▶ [Task description] Every line from the one containing "You are a GUI" through the end of the listing below goes in the output, exactly and without pictures.

▶ [Provided information]
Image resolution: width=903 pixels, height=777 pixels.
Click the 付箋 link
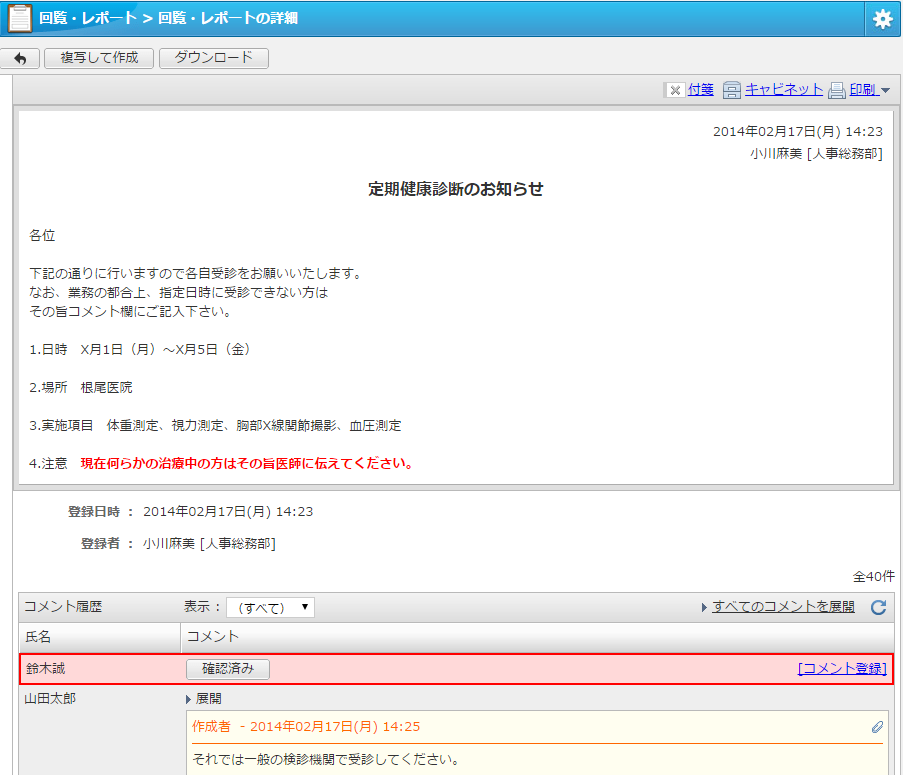pos(701,90)
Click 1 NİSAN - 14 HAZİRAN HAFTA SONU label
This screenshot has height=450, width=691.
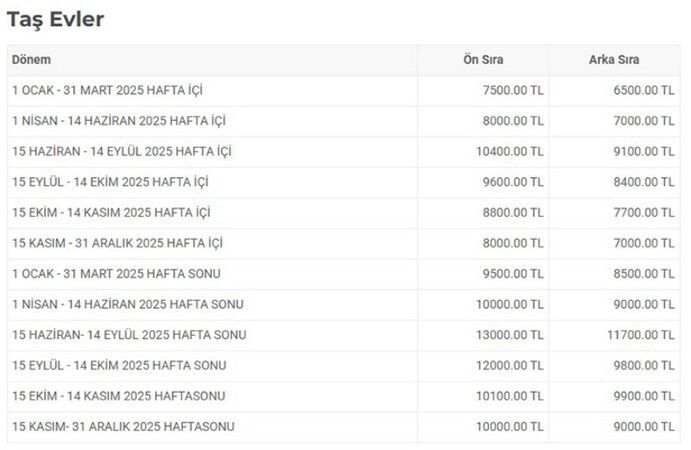[x=128, y=305]
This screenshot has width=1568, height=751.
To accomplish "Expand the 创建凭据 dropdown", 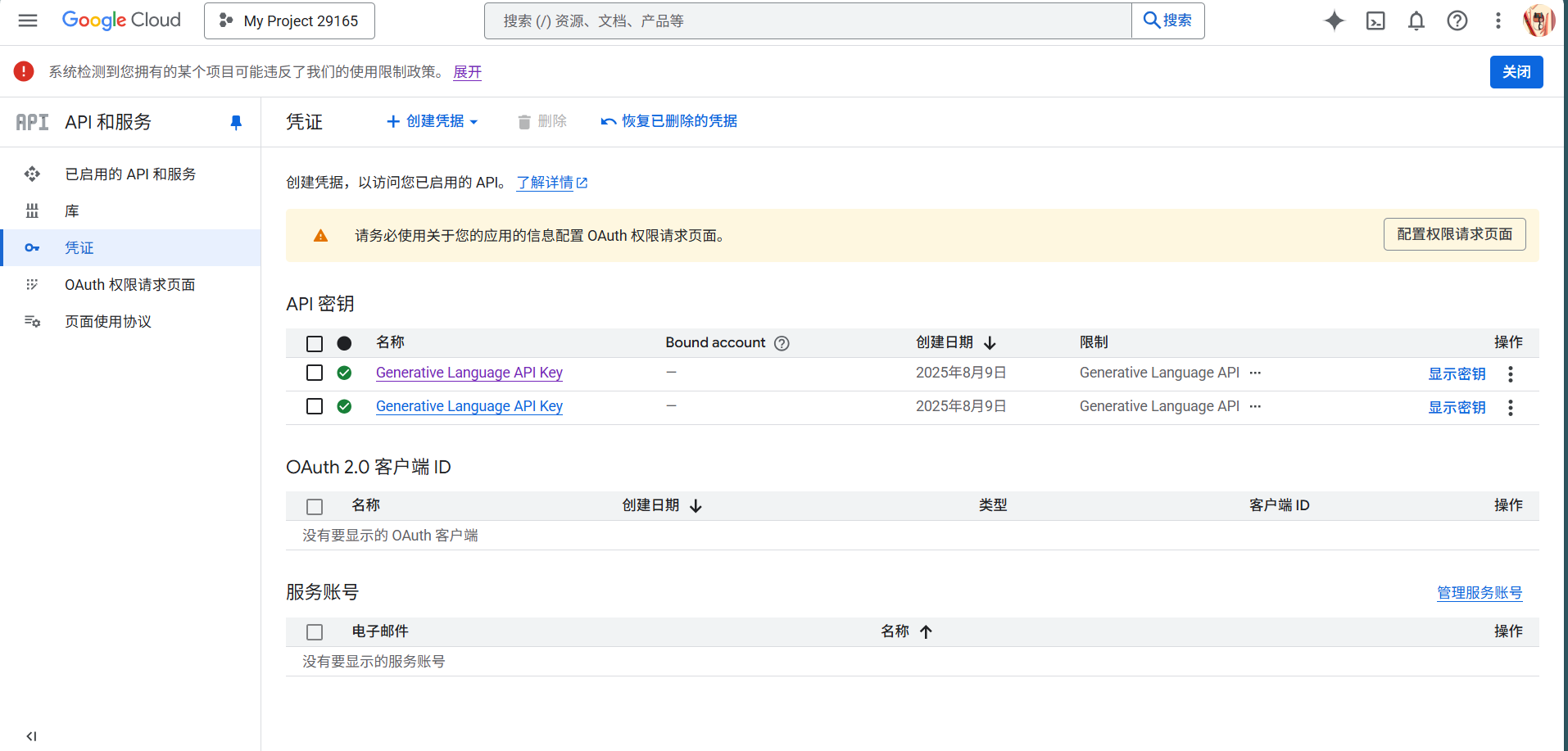I will 433,121.
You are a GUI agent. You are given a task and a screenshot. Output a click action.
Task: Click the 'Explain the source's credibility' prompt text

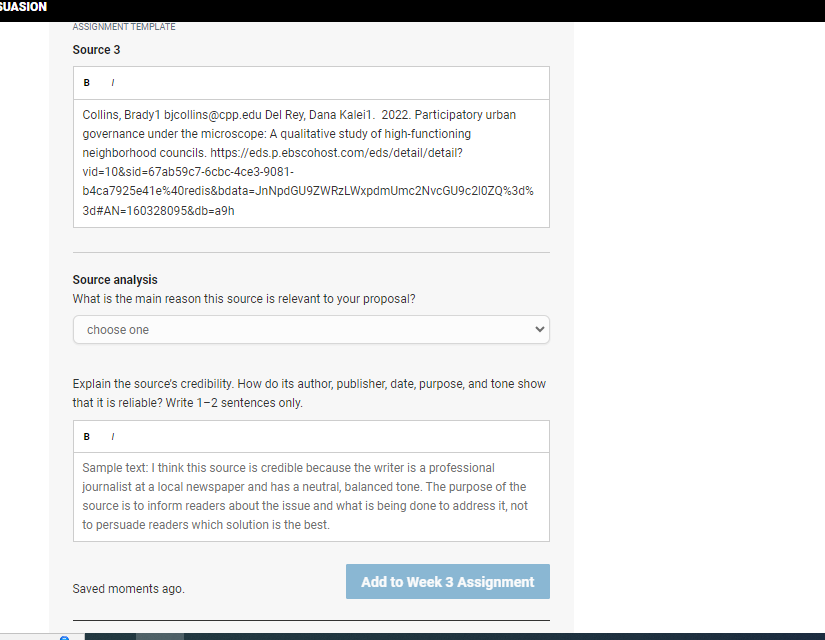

▶ [Task solution]
You are a GUI agent. You are given a task and a screenshot. Output a click action.
Task: Click the 'Explain the source's credibility' prompt text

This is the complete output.